HtmlNodeNavigator / SelectNodes not respecting context (solved)

Topics: Developer Forum, User Forum
Jun 28, 2007 at 10:15 AM
using System.IO;
using HtmlAgilityPack;

class MainClass {
public static void Main(string[] args) {
HtmlDocument doc = new HtmlDocument();
StringReader st = new StringReader( "<html><select id=\"s1\"><option value=\"1\">1</option><option value=\"2\">2</option></select><select id=\"s2\"><option value=\"3\">3</option><option value=\"4\">4</option></select></html>");
doc.Load( st );
HtmlNodeCollection options = doc.DocumentNode.SelectNodes("//option[@value]");
System.Console.WriteLine( "Listing options for document" );
foreach (HtmlNode option in options) {
System.Console.WriteLine( "option value {0}", option.Attributes["value"].Value );
}
HtmlNode node = doc.DocumentNode.SelectSingleNode("//select[@id=\"s1\"]");
options = node.SelectNodes("//option[@value]");
System.Console.WriteLine( "Listing options for {0}", node.Attributes["id"].Value );
foreach (HtmlNode option in options) {
System.Console.WriteLine( "option value {0}", option.Attributes["value"].Value );
}
node = doc.DocumentNode.SelectSingleNode("//select[@id=\"s2\"]");
options = node.SelectNodes("//option[@value]");
System.Console.WriteLine( "Listing options for {0}", node.Attributes["id"].Value );
foreach (HtmlNode option in options) {
System.Console.WriteLine( "option value {0}", option.Attributes["value"].Value );
}
}
}

When using the preceding code, the result is :

Listing options for document
option value 1
option value 2
option value 3
option value 4
Listing options for s1
option value 1
option value 2
option value 3
option value 4
Listing options for s2
option value 1
option value 2
option value 3
option value 4

Instead, it should be :

Listing options for document
option value 1
option value 2
option value 3
option value 4
Listing options for s1
option value 1
option value 2
Listing options for s2
option value 3
option value 4

The main reason for this problem seems that, when calling HtmlNodeNavigator(HtmlDocument doc, HtmlNode currentNode), something (I think) in the Base class XPathNavigator calls MoveToRoot.
And MoveToRoot goes to the root of the document.
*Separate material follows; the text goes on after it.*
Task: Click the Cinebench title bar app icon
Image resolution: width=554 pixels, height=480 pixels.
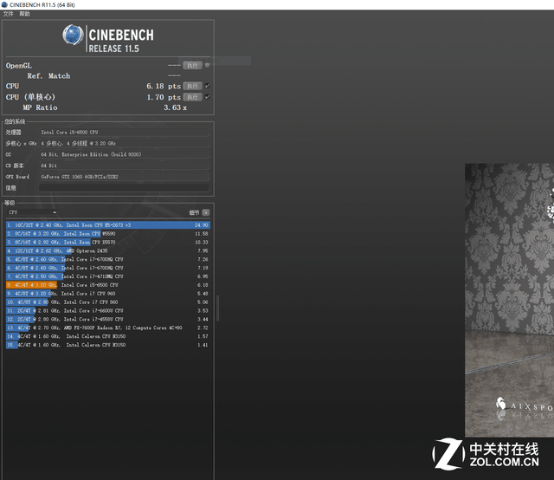Action: (4, 4)
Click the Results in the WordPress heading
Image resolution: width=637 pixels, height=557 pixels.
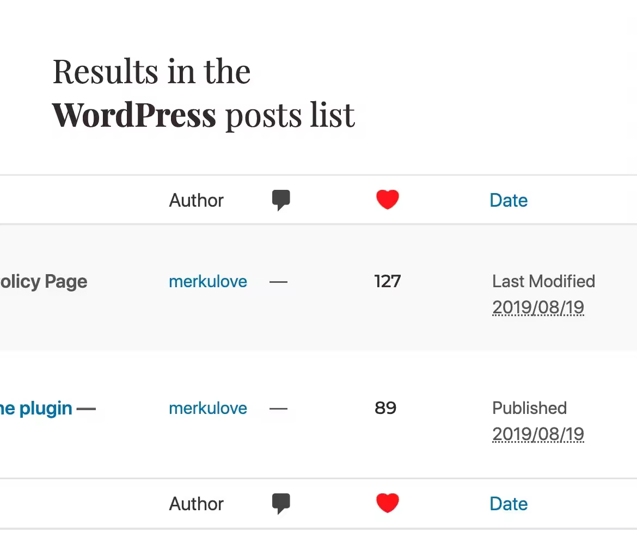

So we loose the "currentNode".

I modified HtmlNodeNavigator.cs the following way :

@@ -16,6 +16,7 @@
{
private HtmlDocument _doc = new HtmlDocument();
private HtmlNode _currentnode;
+ private HtmlNode _originalposition = null;
private int _attindex;
private HtmlNameTable _nametable = new HtmlNameTable();

@@ -30,6 +31,9 @@
{
InternalTrace(null);
_currentnode = _doc.DocumentNode;
+ if( _originalposition != null ) {
+ _currentnode = _originalposition;
+ }
_attindex = -1;
}

@@ -88,6 +92,7 @@

internal HtmlNodeNavigator(HtmlDocument doc, HtmlNode currentNode)
{
+ _originalposition = currentNode;
if (currentNode == null)
{
throw new ArgumentNullException("currentNode");
@@ -115,6 +120,7 @@
_currentnode = nav._currentnode;
_attindex = nav._attindex;
_nametable = nav._nametable; // REVIEW: should we do this?
+ _originalposition = nav._originalposition;
}

/// <summary>
@@ -542,7 +548,11 @@
/// </summary>
public override void MoveToRoot()
{
+ if( _originalposition == null ) {
_currentnode = _doc.DocumentNode;
+ } else {
+ _currentnode = _originalposition;
+ }
InternalTrace(null);
}


And it indeed corrects the problem. However I've not tested any side effect.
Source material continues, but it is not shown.